I would start by filing a complaint with the Better Business Bureau. The complaint should state that you want to cancel the contract because of fraud and provide a description of each false statement. That organization will try to mediate a resolution.  Worldmark will probably try to settle with you in order to avoid the BBB showing an unresolved complaint on their records.  [We threatened to do this with Marriott and they made a settlement with us – giving us a fixed unit at a decent price.  If I had to do it over I would have insisted that they cancel the contract.]  Your complaint with the BBB will also serve as a warning to other consumers.

Also, file a complaint with the Attorney General’s office in your state.  They may also try to intervene to help you cancel the contract.  Also, if they get enough complaints they may file an action against Worldmark.

You might also consider contacting the Federal Trade Commission.  I believe they also take consumer complaints and they can initiate civil and criminal proceedings.


----------



## Rent_Share (Aug 24, 2008)

Rent_Share said:


> 1 hour of an attorney's time would be better than explaining a civil suit on your credit profile for years




Take the documents with you


----------



## talkamotta (Aug 27, 2008)

e.bram said:


> According to Art they should close all civil courts. Let the fraudsters win without a fight. Most courthouses have someone aroud to help pro se defendants.
> Any contract where the "use of fraud in the inducement" causes one to sign it are invalid and non enforcable. TUG has a bunch wimps and whuses posting.



I dont consider most of us to have those qualities. I dont know all the laws and dont profess to being a lawyer.  Another thing to consider, what if you went to all the trouble to talk to a lawyer and he/she did some work for you but the contract still stood.  You might have as much money in lawyer fees as the difference in buying a timeshare through the sales weasle and buying resale.  

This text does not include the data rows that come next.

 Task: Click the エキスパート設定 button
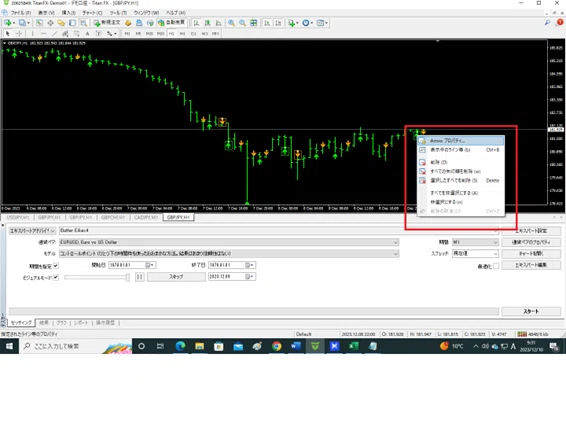pyautogui.click(x=531, y=231)
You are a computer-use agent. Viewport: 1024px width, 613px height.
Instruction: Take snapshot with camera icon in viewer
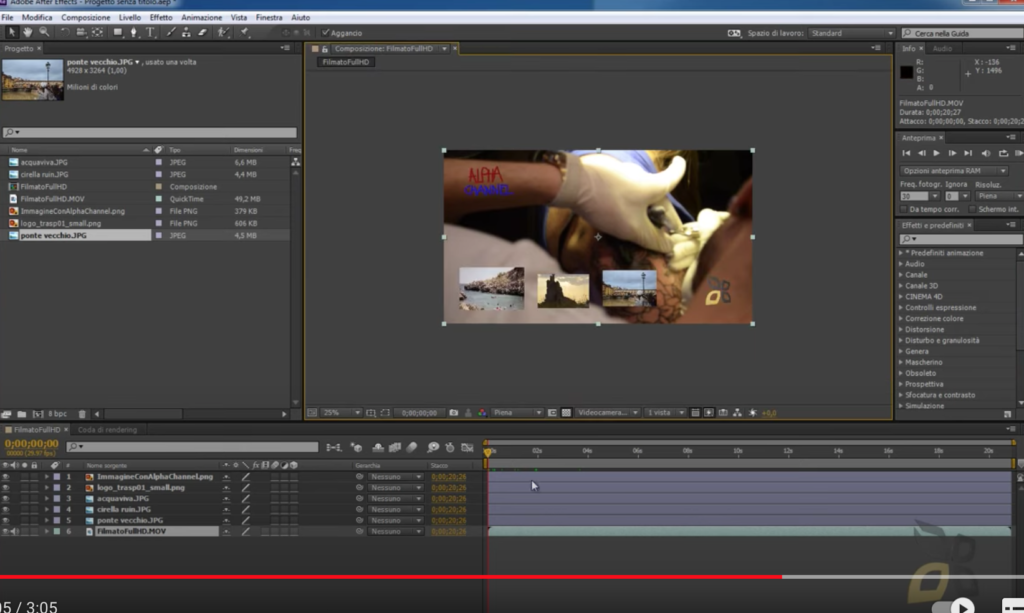(453, 413)
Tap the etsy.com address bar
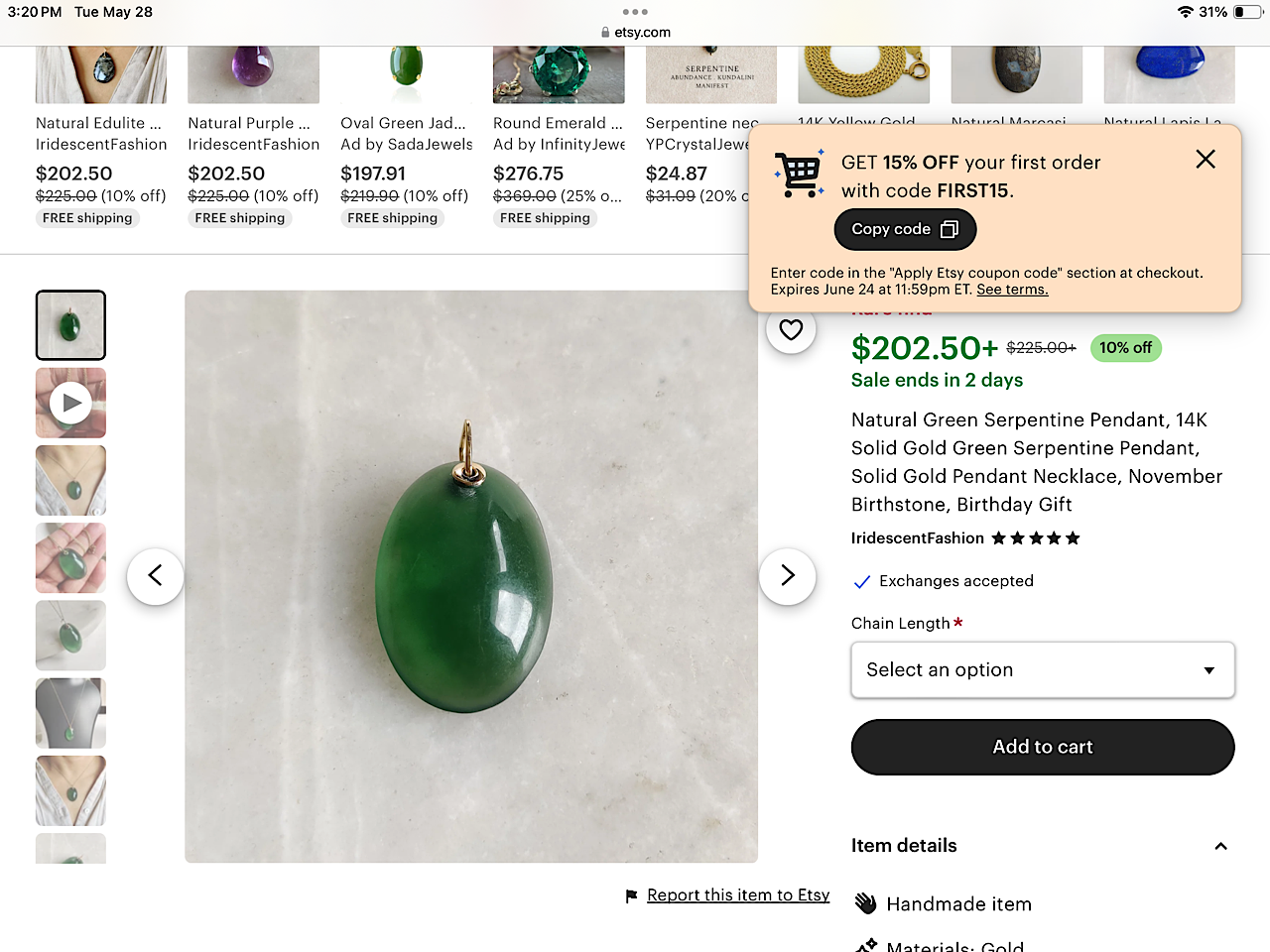Screen dimensions: 1270x952 coord(636,32)
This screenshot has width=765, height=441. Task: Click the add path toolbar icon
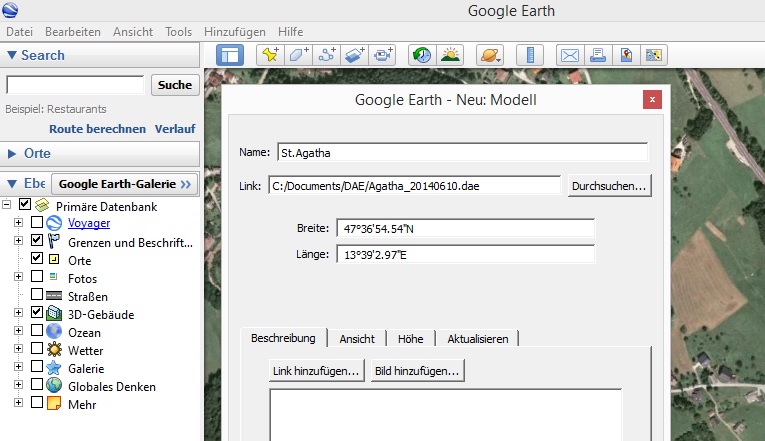tap(327, 55)

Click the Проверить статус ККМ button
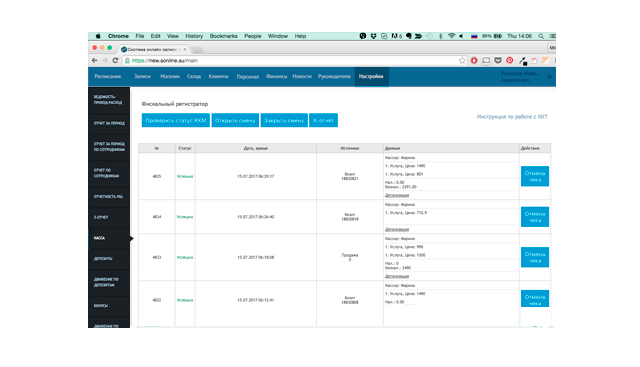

Only the OP can choose which road to go down.... and far down that road he wants to go.  I and others are just saying dont add one poor decision to another by not learning how to use your new timeshare.


----------



## talkamotta (Aug 27, 2008)

e.bram said:


> the purveyors of auction rate securities were forced to return peoples money because of fraudulent statements about their liquidity(value). Why can't TS buyers do the same if they paid 3x market value..



How can anyone prove or disprove MARKET VALUE???

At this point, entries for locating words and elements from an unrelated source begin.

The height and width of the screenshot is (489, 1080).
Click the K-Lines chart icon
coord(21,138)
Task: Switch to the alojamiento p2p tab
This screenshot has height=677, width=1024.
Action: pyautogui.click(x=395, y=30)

I think market value is what a timeshare will sell on ebay...  Sales weasles think its what they sell them for everyday in the sales office.  Even Ebay prices on the same property vary greatly within months.   

When I bought my income/rental property I went to get my property taxes reduced by 1/2.  The tax commission wouldnt have agreed to the reduction if it was a repo, in my case it was across the Multiple Listing Svc.


----------



## e.bram (Aug 27, 2008)

Both sides present their evidence(of market value) and the judge(jury) decides. That is why they have a legal system(courts).


----------



## e.bram (Aug 27, 2008)

Talkamotta:
Re read my posts. I said pro se(no legal fees).


----------



## dadeets (Oct 28, 2008)

Lawlar said:


> You still have options so don’t give up yet.  The end of the recission period does not prevent you from seeking redress.
> 
> I would start by filing a complaint with the Better Business Bureau. The complaint should state that you want to cancel the contract because of fraud and provide a description of each false statement. That organization will try to mediate a resolution.  Worldmark will probably try to settle with you in order to avoid the BBB showing an unresolved complaint on their records.  [We threatened to do this with Marriott and they made a settlement with us – giving us a fixed unit at a decent price.  If I had to do it over I would have insisted that they cancel the contract.]  Your complaint with the BBB will also serve as a warning to other consumers.
> 
> ...



We have a membership with Universal Vacation Club (Villa del Palmar - Puerto Vallarta). I called them and said I wanted to know the process for canceling our membership. They said they would send me a letter to sign which would relinquish all membership benefits, and this would release us from responsibility for continuing to pay maintenance bills. 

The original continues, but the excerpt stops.